Despite the naysayers, Mint and its classmates have exploded over the past few weeks -- proving that customers will share data about their habits and spending, especially if they believe doing so will help them save money.
Think about them as contenders to take over the space owned by Quicken, Bankrate, and others.
Mint, Wesabe and Geezeo. Each are social consumer finance websites which are based on the idea that sharing data about personal finance and spending is valuable the the group, anonymously or otherwise. From there they each differ in approach:
Mint:
- Upload your bank and loan accounts
- See where your money goes
- Compare your spending and your interest rates to others.
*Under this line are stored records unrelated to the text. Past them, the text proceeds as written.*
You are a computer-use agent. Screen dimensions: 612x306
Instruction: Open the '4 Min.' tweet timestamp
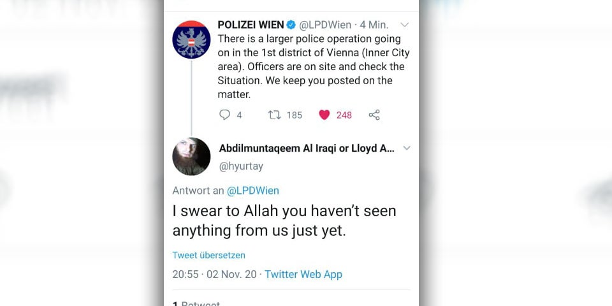pos(374,25)
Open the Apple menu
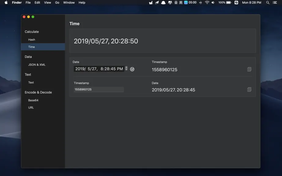The height and width of the screenshot is (176, 282). coord(6,2)
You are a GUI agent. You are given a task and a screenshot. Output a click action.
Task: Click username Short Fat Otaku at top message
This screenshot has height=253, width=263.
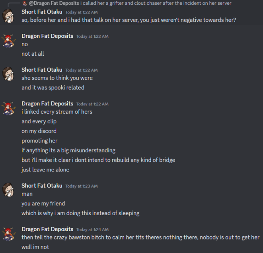[42, 12]
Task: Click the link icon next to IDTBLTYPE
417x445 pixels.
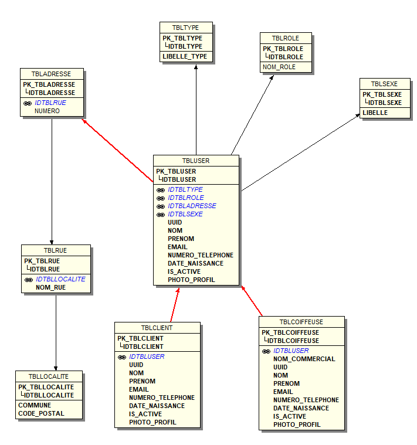Action: tap(160, 190)
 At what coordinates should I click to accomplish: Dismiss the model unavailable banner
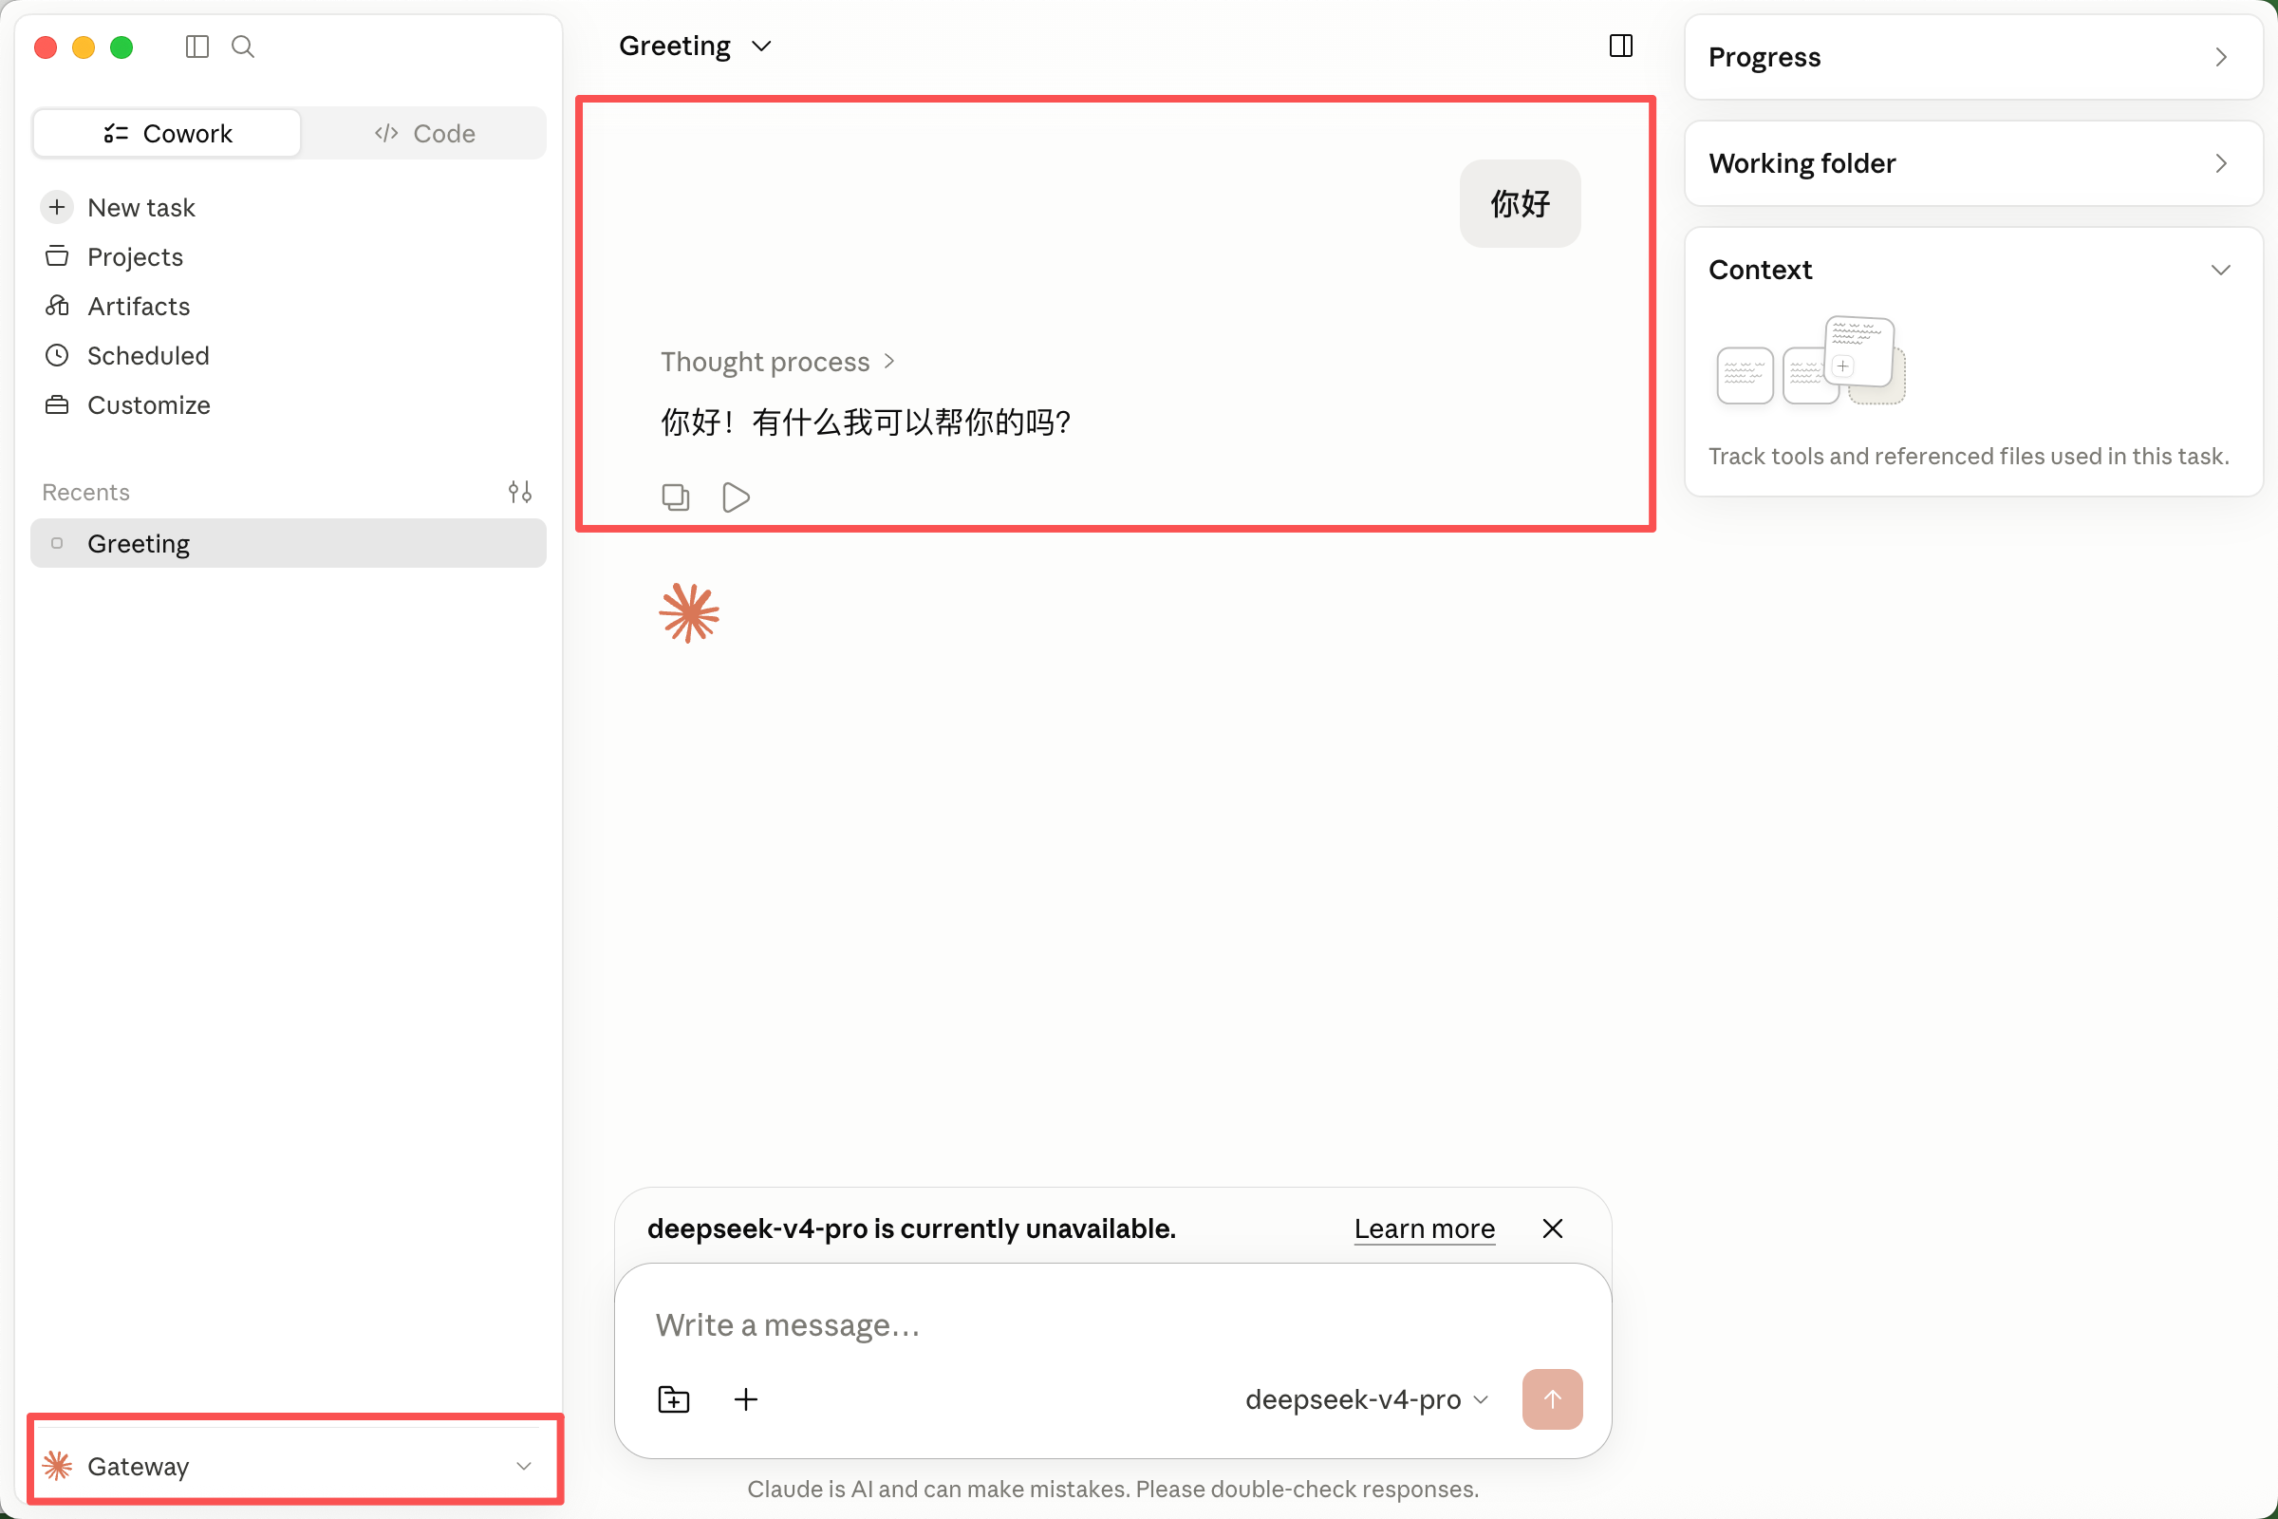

- Get recommendations for better interest rates or other ways to save on monthly bills(utilities, etc.)
Geezeo:
-Upload your bank and loan accounts, (including investments, mortgages and student loans, unlike the others).
-See where your money goes
-Get updates via text messages
-Allows users to tag spending and join or add discussion about the tagged topic.
Wesabe:
- Upload your bank and loan accounts
- See where your money goes
-Allows users to tag spending and join or add discussion about the tagged topic.
- Share and support financial goals
Where Wesabe is more robustly social, and Geezeo has the most best support for including accounts, Mint wins the day easily by giving consumers just what they are looking for, clear actionable suggestions (offers) that point out where they are paying too much, and what alternatives they have to save money. If they can keep up their new sign-up rate, reported at 1 every 5 minutes that these sponsored offers will enable Mint, to make a mint.
Not without obstacles, the process of adding accounts is still cumbersome and at least moderately annoying. For me Mint's business model is vulnerable due to the fact that its recommendations (Mint Offers) are not organic and unbiased, they are paid advertisements. Finally, security of personal data is the greatest wild card, as each of these startups are a hacker's dream. Regardless, the promise to the consumer is strong enough that it seems initially that consumers are already willing to these startups with their most sensitive financial data.